DATASET ENTRIES –
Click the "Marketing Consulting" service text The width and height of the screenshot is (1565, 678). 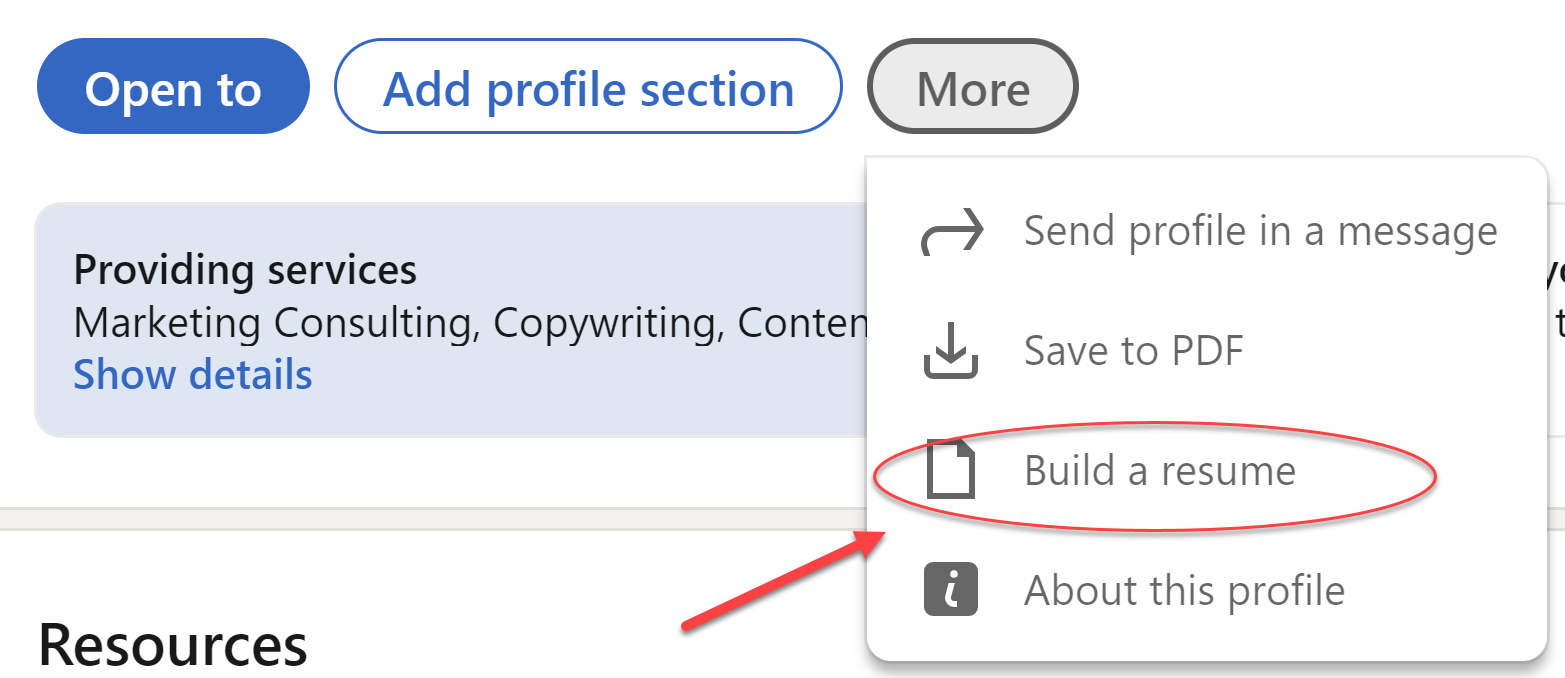pyautogui.click(x=277, y=322)
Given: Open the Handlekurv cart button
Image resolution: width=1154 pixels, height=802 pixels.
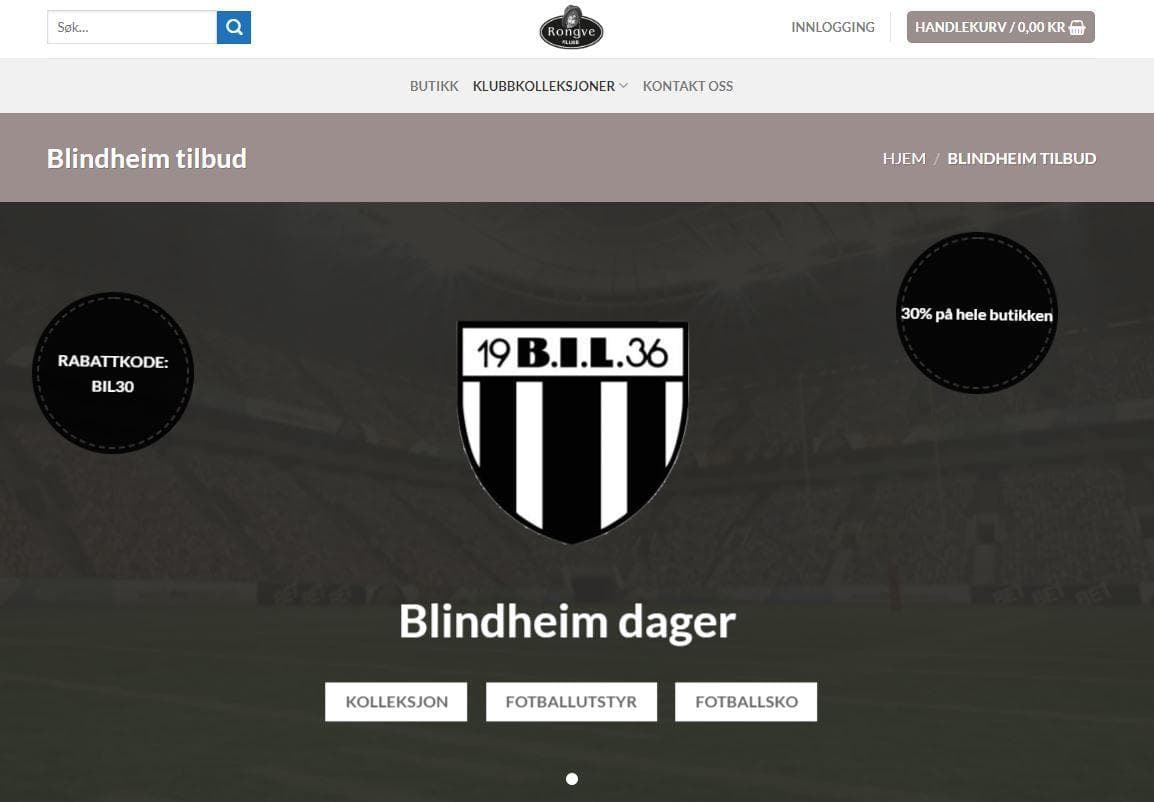Looking at the screenshot, I should [x=1000, y=27].
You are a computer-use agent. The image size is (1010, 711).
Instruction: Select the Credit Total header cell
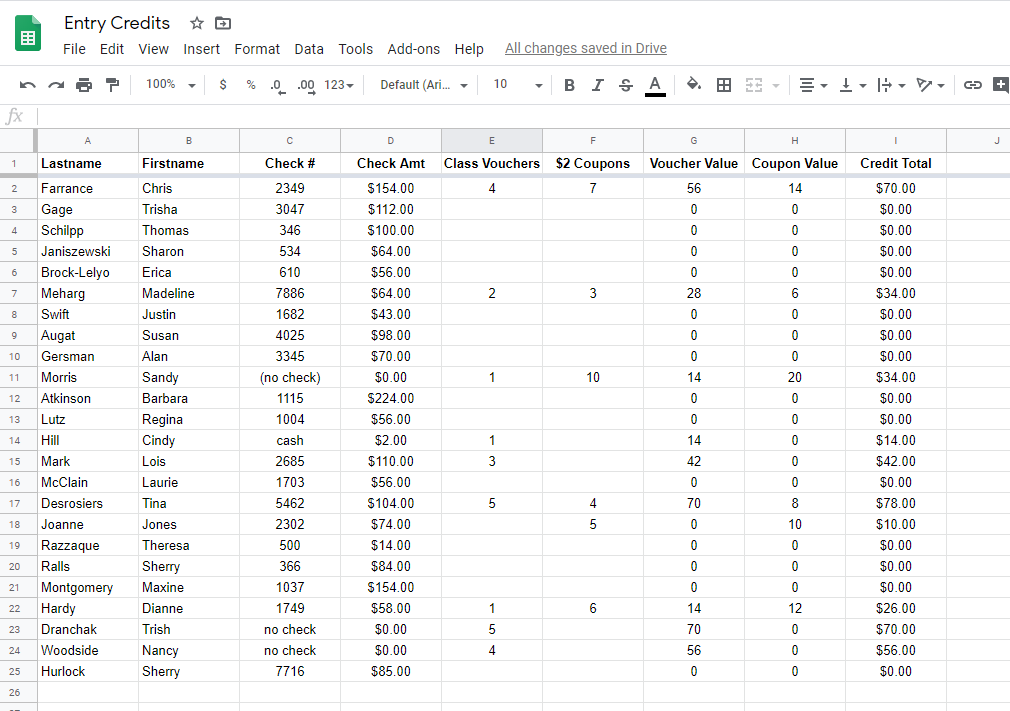click(895, 163)
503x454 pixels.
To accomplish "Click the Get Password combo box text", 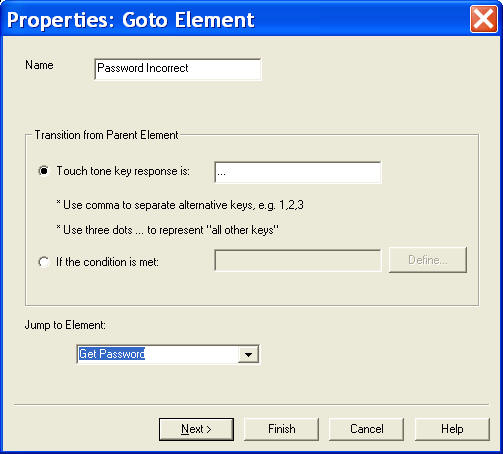I will [x=112, y=354].
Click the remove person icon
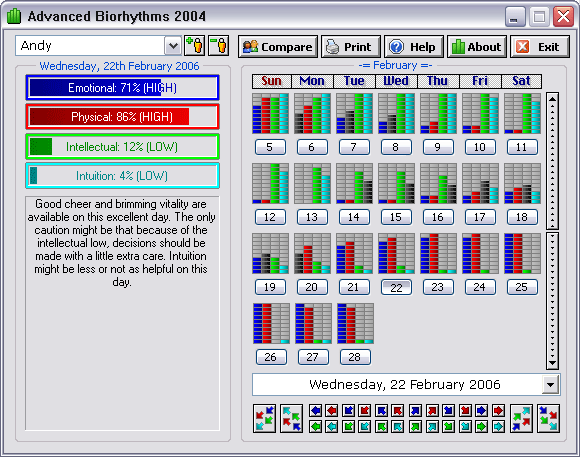This screenshot has height=457, width=580. pos(219,46)
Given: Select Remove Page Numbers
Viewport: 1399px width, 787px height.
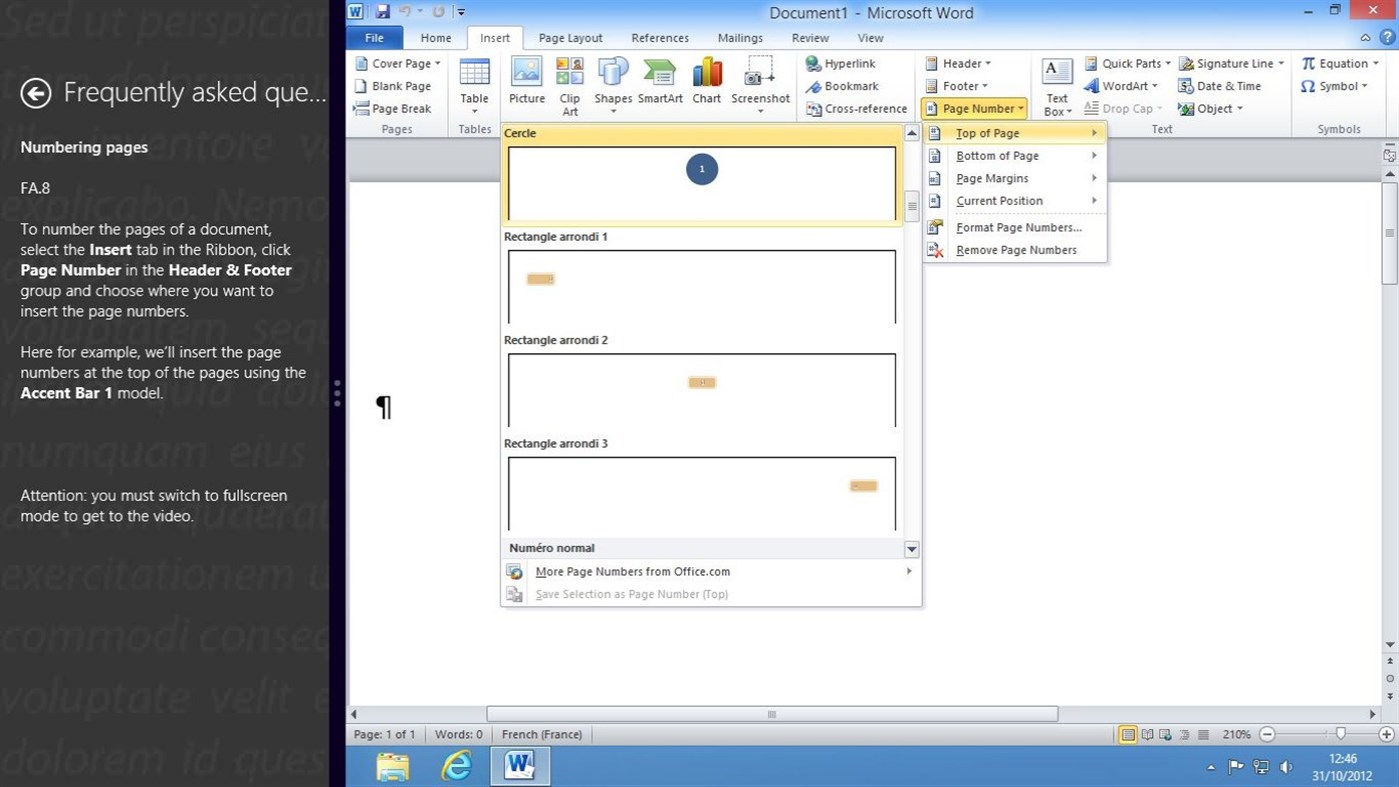Looking at the screenshot, I should click(1016, 249).
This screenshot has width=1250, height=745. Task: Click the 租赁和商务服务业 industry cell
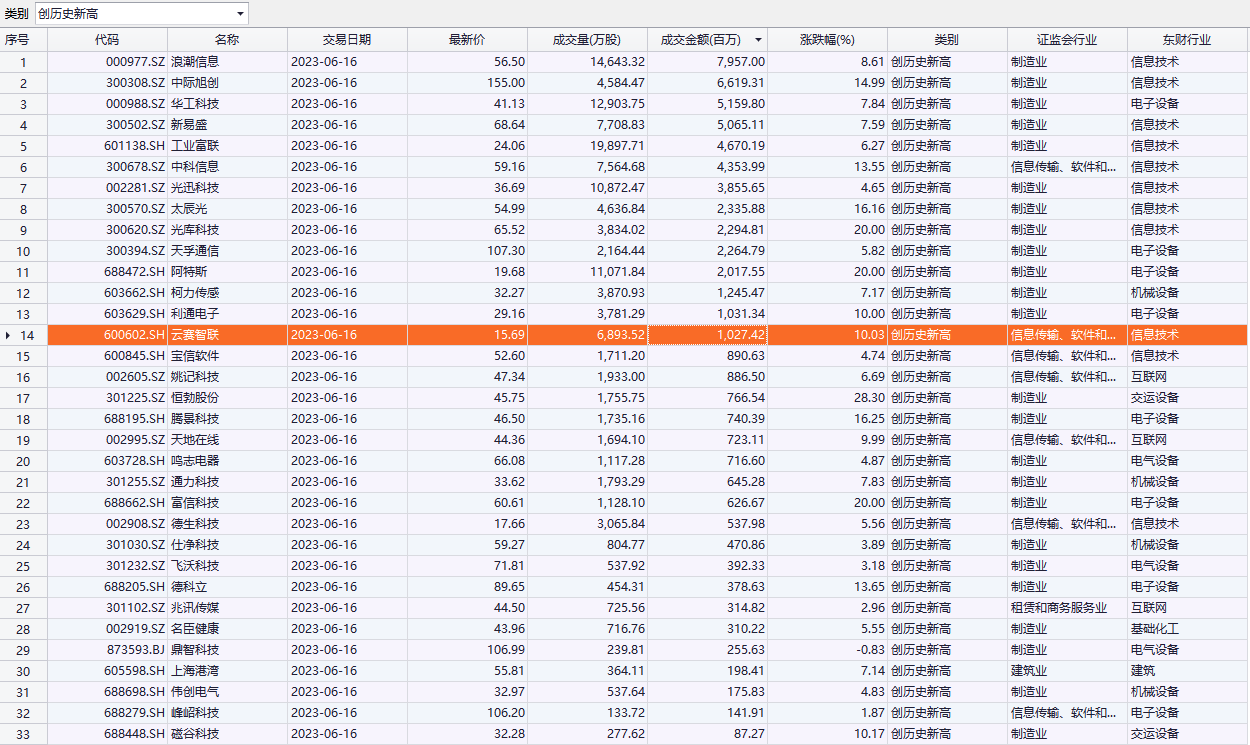pos(1059,608)

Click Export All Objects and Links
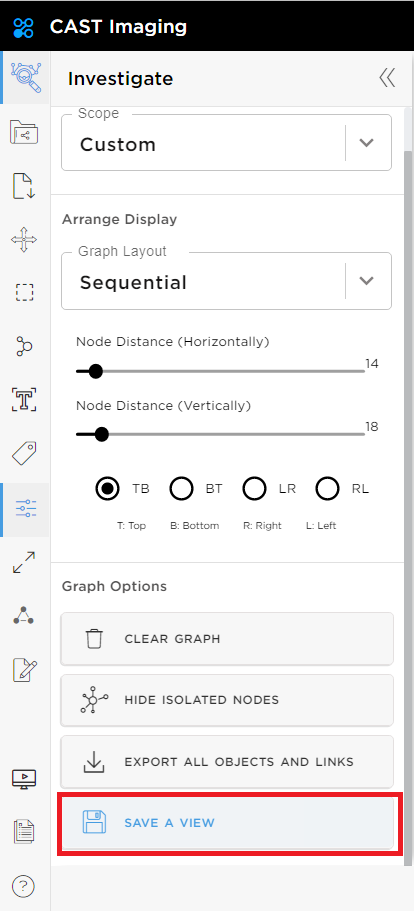tap(227, 762)
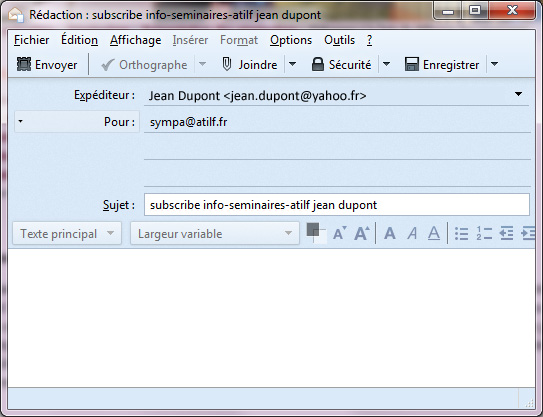
Task: Expand the Joindre dropdown arrow
Action: coord(292,64)
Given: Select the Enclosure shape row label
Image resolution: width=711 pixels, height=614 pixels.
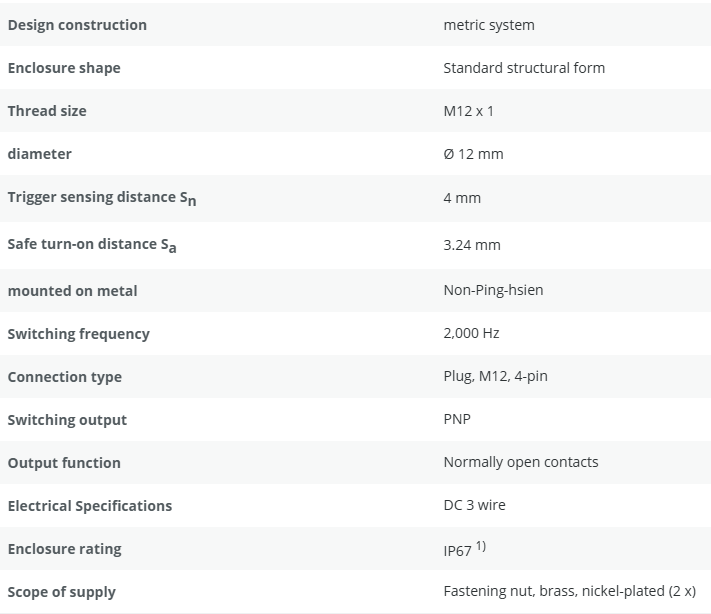Looking at the screenshot, I should click(64, 68).
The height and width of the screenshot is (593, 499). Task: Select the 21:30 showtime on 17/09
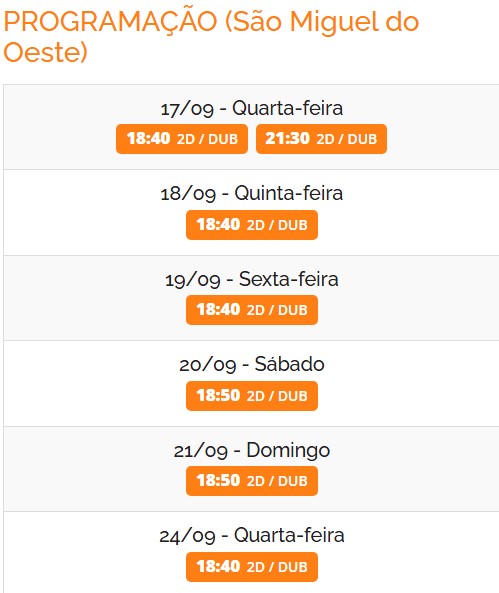click(321, 139)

ABOUT THIS EXERCISE – Review the entries above and return every line where "Given" appears.

SOLUTION FOR THIS EXERCISE –
Given: Open the Handlekurv cart button
Given: Select Remove Page Numbers
Given: Select the Enclosure shape row label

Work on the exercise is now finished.